Executed circa 1935.

Trained in the realist tradition of the Ash-can School, Edward Hopper always maintained a strong realist impulse in his art, even as he began to develop his own distinctive and modern style of painting. Beyond the appearance of his subject, he sought a more fundamental emotional connection, one the artist once summarized with an oft-quoted comment: "Great art is the outward expression of an inner life in the artist." (G. Levin, Edward Hopper, the Art and the Artist, New York, 1980, p. 81)

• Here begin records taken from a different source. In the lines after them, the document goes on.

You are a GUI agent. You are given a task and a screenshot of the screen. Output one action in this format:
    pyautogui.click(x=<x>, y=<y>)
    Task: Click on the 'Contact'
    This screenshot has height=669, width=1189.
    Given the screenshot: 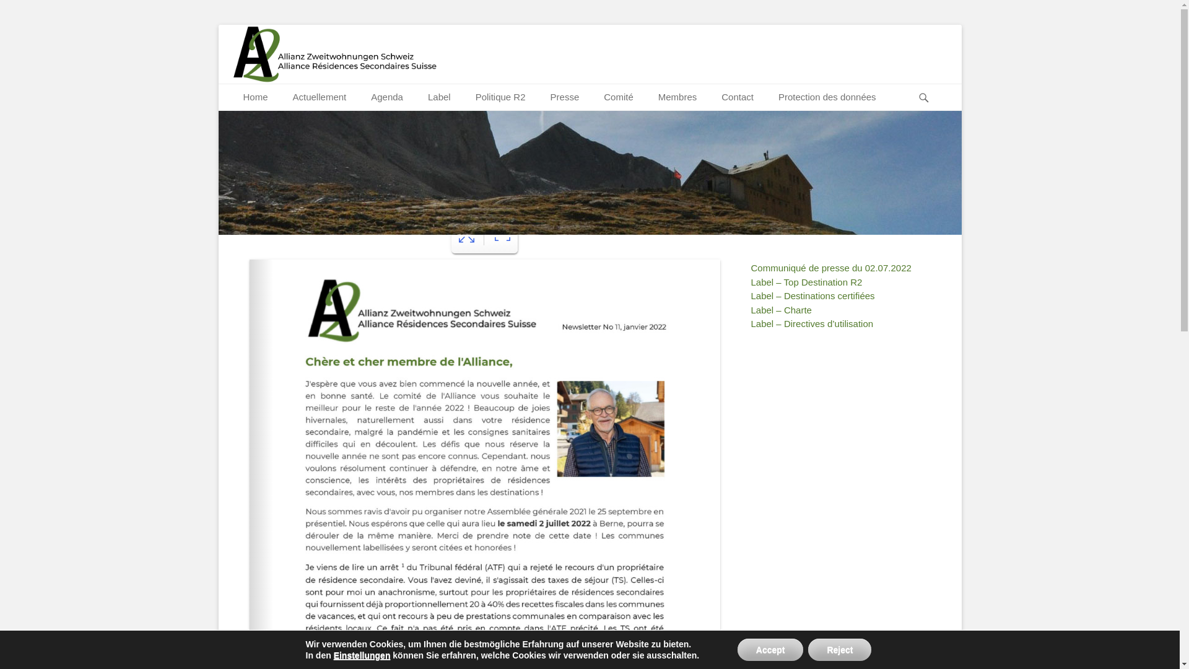 What is the action you would take?
    pyautogui.click(x=737, y=97)
    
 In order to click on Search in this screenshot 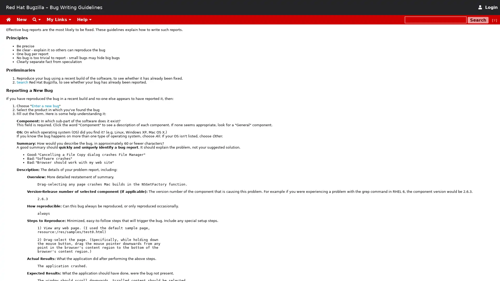, I will do `click(478, 20)`.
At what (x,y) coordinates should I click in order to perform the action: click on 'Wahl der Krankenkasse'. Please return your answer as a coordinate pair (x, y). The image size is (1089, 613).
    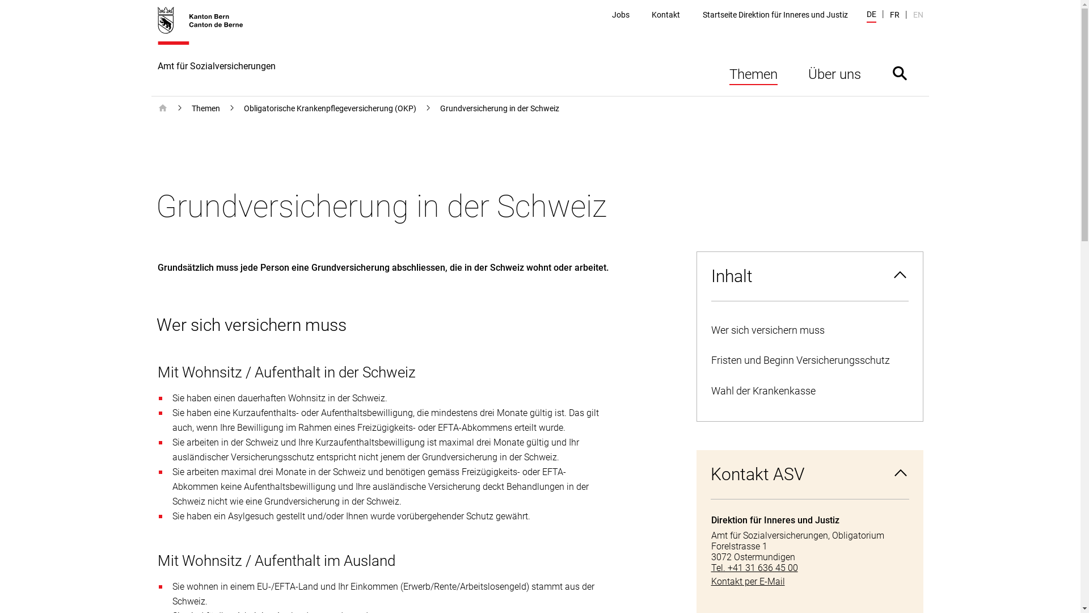
    Looking at the image, I should click on (808, 390).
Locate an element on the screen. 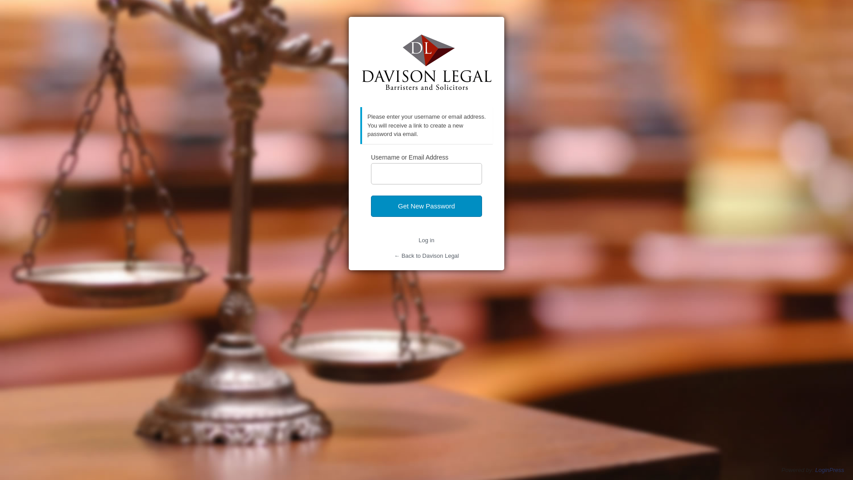  'Log in' is located at coordinates (425, 240).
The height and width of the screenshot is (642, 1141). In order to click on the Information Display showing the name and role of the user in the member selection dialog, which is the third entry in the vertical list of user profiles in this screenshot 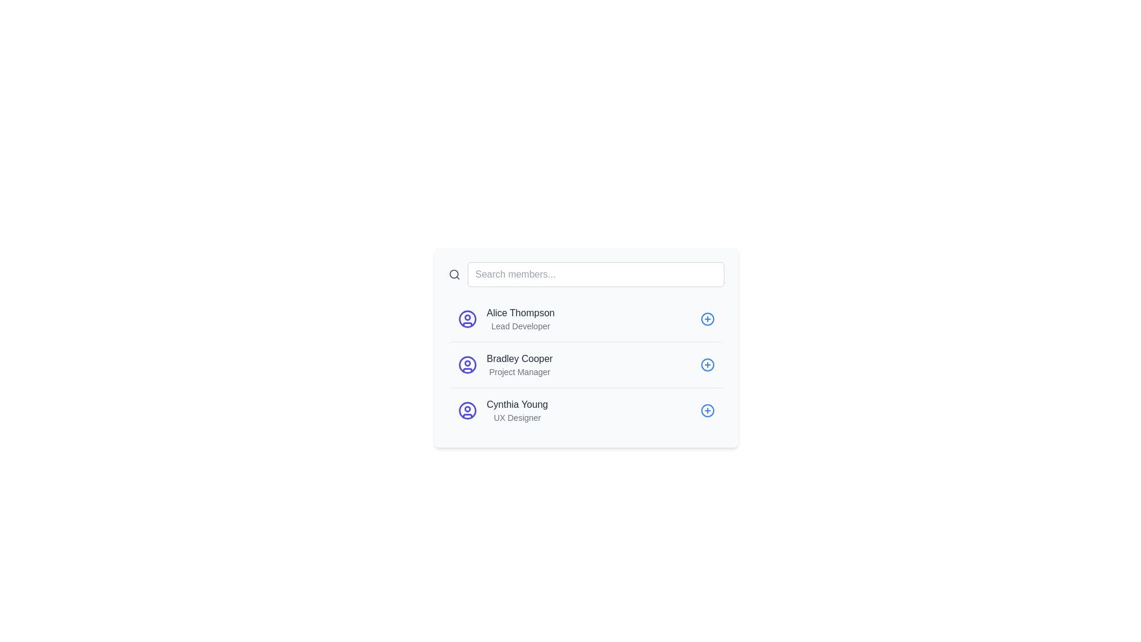, I will do `click(517, 410)`.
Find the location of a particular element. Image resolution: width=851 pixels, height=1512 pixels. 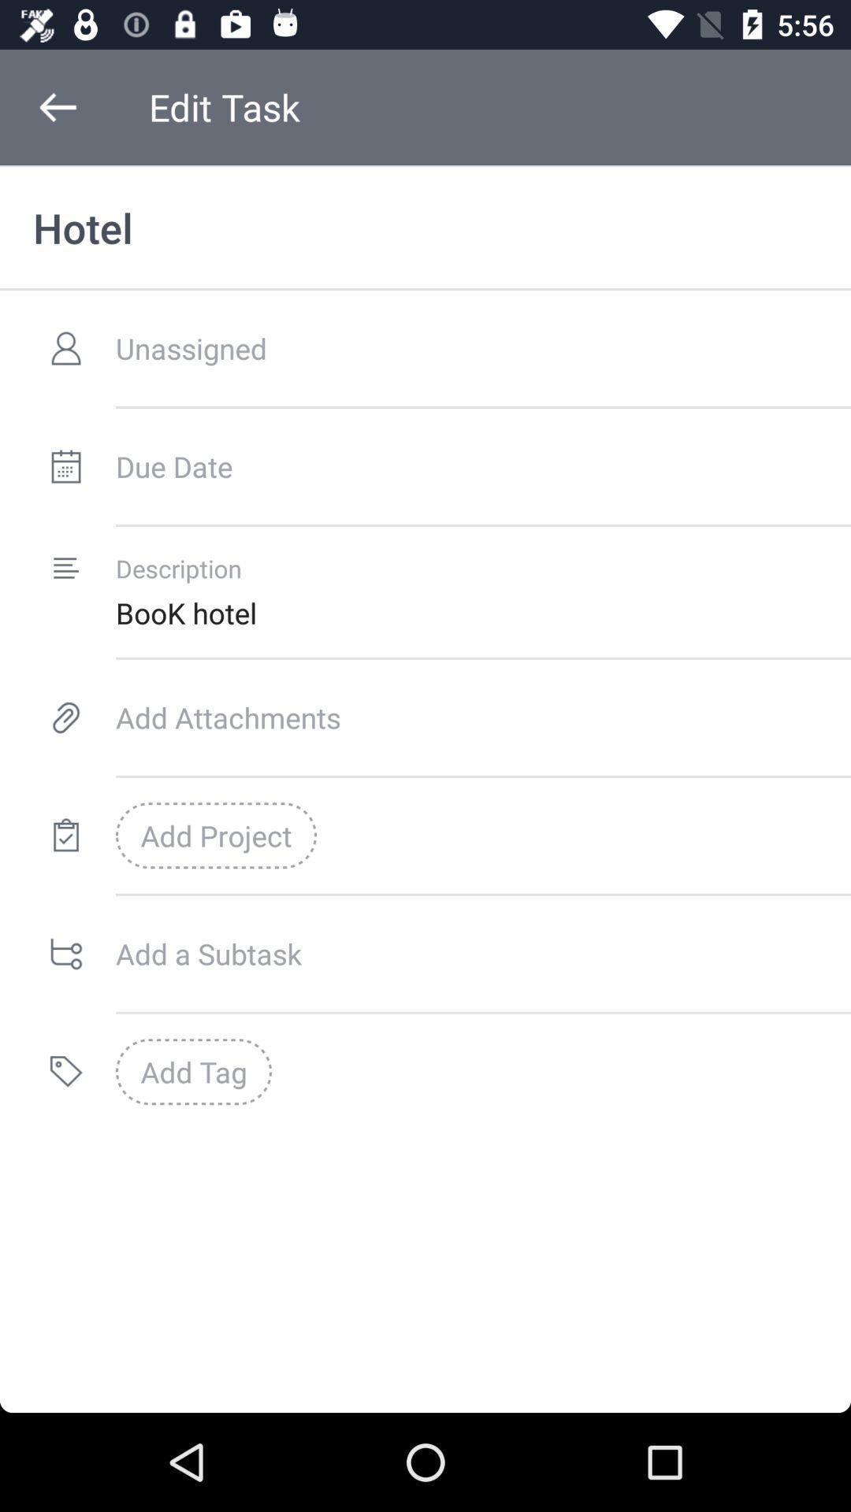

subtask is located at coordinates (482, 953).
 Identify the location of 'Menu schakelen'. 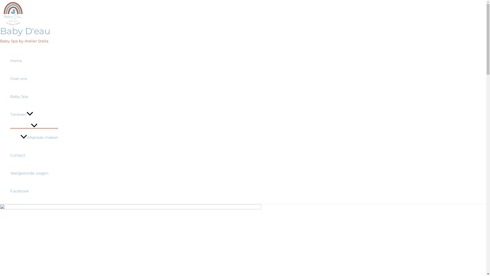
(34, 126).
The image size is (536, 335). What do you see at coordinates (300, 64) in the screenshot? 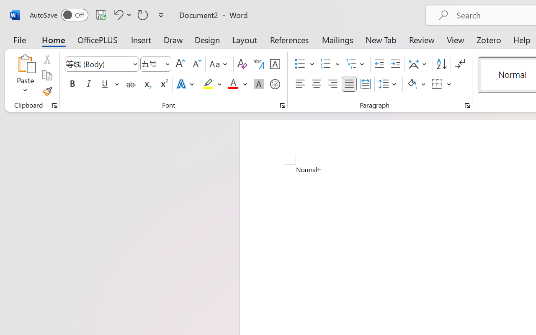
I see `'Bullets'` at bounding box center [300, 64].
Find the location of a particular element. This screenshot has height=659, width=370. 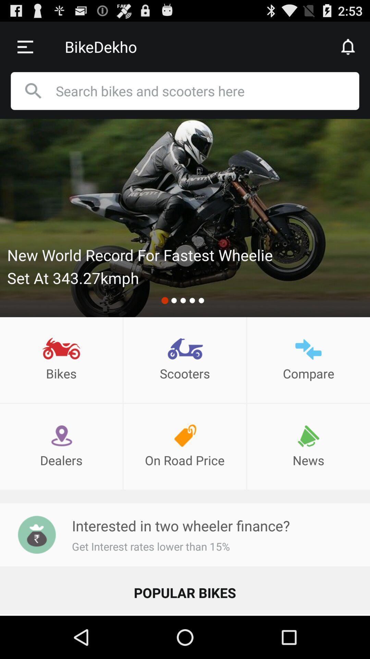

the notification bell icon below 253 is located at coordinates (349, 46).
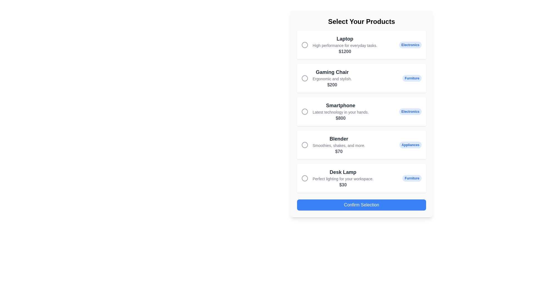  Describe the element at coordinates (410, 45) in the screenshot. I see `'Electronics' category label located at the topmost product listing card on the right-hand side, aligned with the price text '$1200'` at that location.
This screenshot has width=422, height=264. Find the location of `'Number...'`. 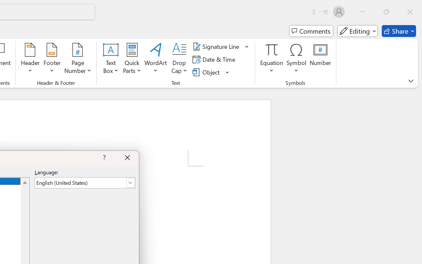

In 1934, Hopper and his wife, Jo, moved into a home they built in the town of Truro on Cape Cod, Massachusetts. A year later, with her husband settled in his new studio, Jo noted in a letter to a friend that he was at work on a new canvas (Clam Digger). She noted, too, his struggle to complete important paintings that summer, adding that "he has something on the easel with the figure of a clamdigger in it-and I'm trying to save its life for it. It hasn't been going so well." (as quoted in G. Levin, Edward Hopper, A Catalogue Raisonne, Vol III, Oils, New York, 1995, p. 242. No. O-297).

In form, Clam Digger forcefully presents the theme of the solitary figure-a theme which would increasingly become a central element in Hopper's major paintings. The composition here is outwardly simple, depicting a man, seemingly engrossed in thought, seated on the edge of a porch. He leans against the wall of a clapboard house suggestive of vernacular New England architecture. A brown dogs lies at his feet, and both are surrounded by an expansive landscape of field and trees. In the man's hand rests a clam rake. The colors are few, chiefly green, yellow, blue and white, and serve to emphasize the essential simplicity of the scene.

"From his early maturity through the end of his career," writes Levin, "Hopper was interested in the solitary figure, lost in thought. Even when other figures are visible, the central figure is often psychologically remote, existing in a private space." (Edward Hopper, p. 145).

Here, as in many of Hopper's most famous compositions, a dreamlike atmosphere pervades the work. Much of this may be attributed to his development in the 1920s of a working method that would inform nearly all his later work. "His mature oils eventually became presentations of imagined images or were based on simple sketches he made on location and synthesized in his studio. As his mature style emerged, Hopper developed several compositional formats which he frequently used throughout his career. These include a simple frontal view parallel with the picture plane, a scene viewed at an angle from above, and a subject placed on an oblique diagonal axis cutting into a picture's depth [as with Clam Digger]." (edward Hopper, p. 38).

As Levin concludes in a study on the artist: "While Hopper was in no sense a narrative painter and had long since transcended his own work in illustration, his canvases are much more than mere representations of reality-paintings which do not intend to be just descriptive or topical, but aspire to the universal. By refusing to be narrative and aiming only at suggestive symbolic content, Hopper at his best created paintings which express the psychological pulse of their time and yet speak for all time."